Teaching renormalization, scaling, and universality with an example from quantum mechanics

TL;DR

This paper explores the renormalization group analysis of a quantum particle on a half-line with an inverse square potential, demonstrating scale invariance, fixed points, and universal behavior in the propagator and bound state divergence.

Contribution

It introduces a renormalization group framework for understanding scale invariance and universality in quantum mechanics with inverse square potentials, including fixed points and critical behavior.

Findings

Existence of fixed points in the Hamiltonian space.

Homogeneous scaling laws near fixed points.
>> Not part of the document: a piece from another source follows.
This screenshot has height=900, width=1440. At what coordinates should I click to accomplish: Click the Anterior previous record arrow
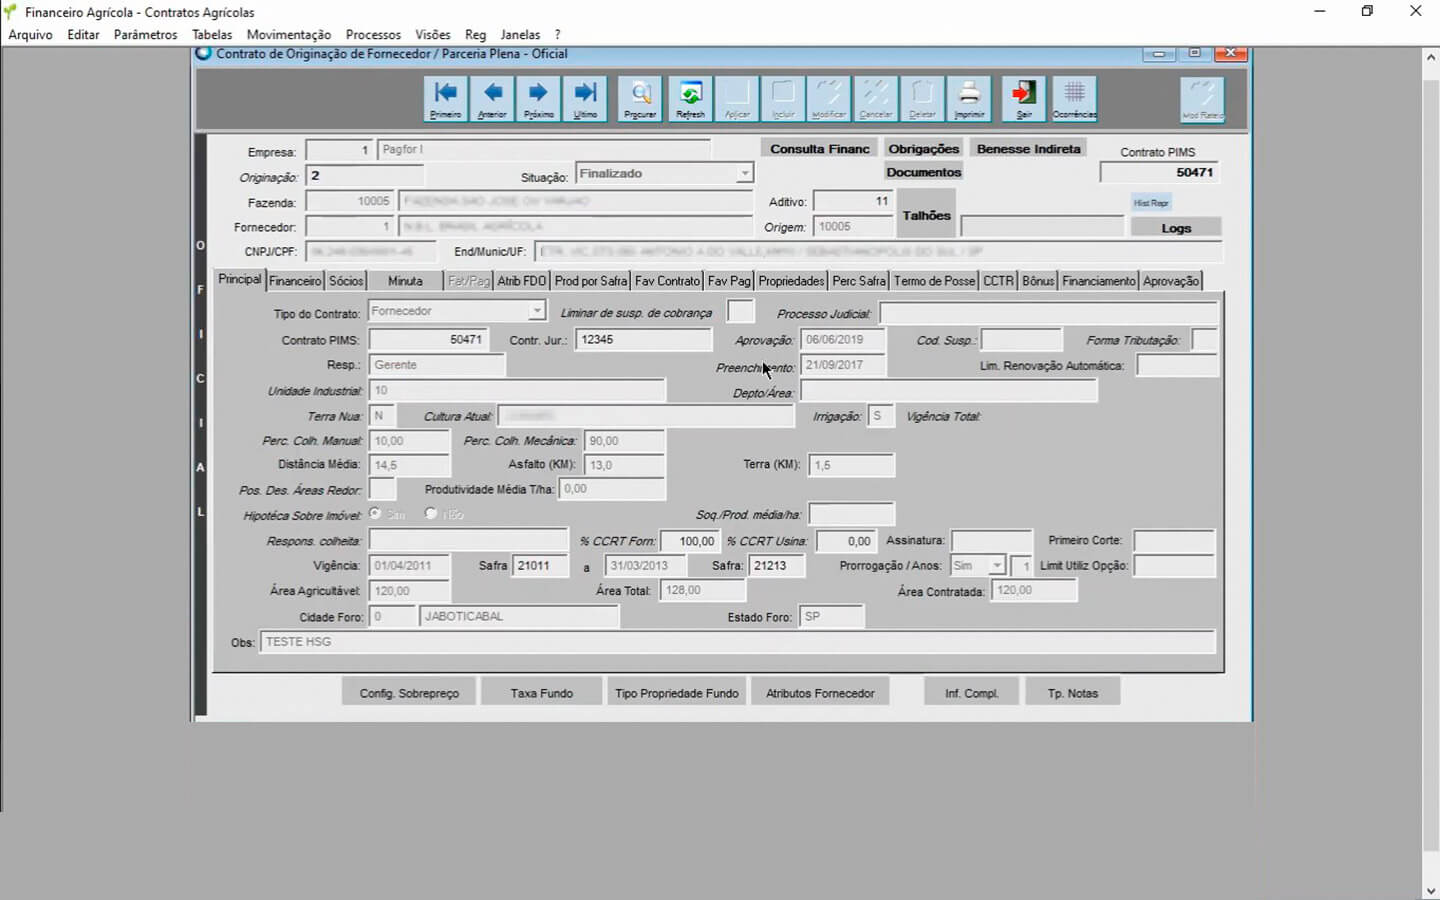(x=492, y=99)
Universal critical exponent for bound state divergence.

Abstract

We discuss the quantum mechanics of a particle restricted to the half-line $x > 0$ with potential energy $V = \alpha/x^2$ for $-1/4 < \alpha < 0$. It is known that two scale-invariant theories may be defined. By regularizing the near-origin behavior of the potential by a finite square well with variable width $b$ and depth $g$, it is shown how these two scale-invariant theories occupy fixed points in the resulting $(b,g)$-space of Hamiltonians. A renormalization group flow exists in this space and scaling variables are shown to exist in a neighborhood of the fixed points. Consequently, the propagator of the regulated theory enjoys homogeneous scaling laws close to the fixed points. Using renormalization group arguments it is possible to discern the functional form of the propagator for long distances and long imaginary times, thus demonstrating the extent to which fixed points control the behavior of the cut-off theory. By keeping the width fixed and varying only the well depth, we show how the mean position of a bound state diverges as $g$ approaches a critical value. It is proven that the exponent characterizing the divergence is universal in the sense that its value is independent of the choice of regulator. Two classical interpretations of the results are discussed: standard Brownian motion on the real line, and the free energy of a certain one-dimensional chain of particles with prescribed boundary conditions. In the former example, $V$ appears as part of an expectation value in the Feynman-Kac formula. In the latter example, $V$ appears as the background potential for the chain, and the loss of extensivity is dictated by a universal power law.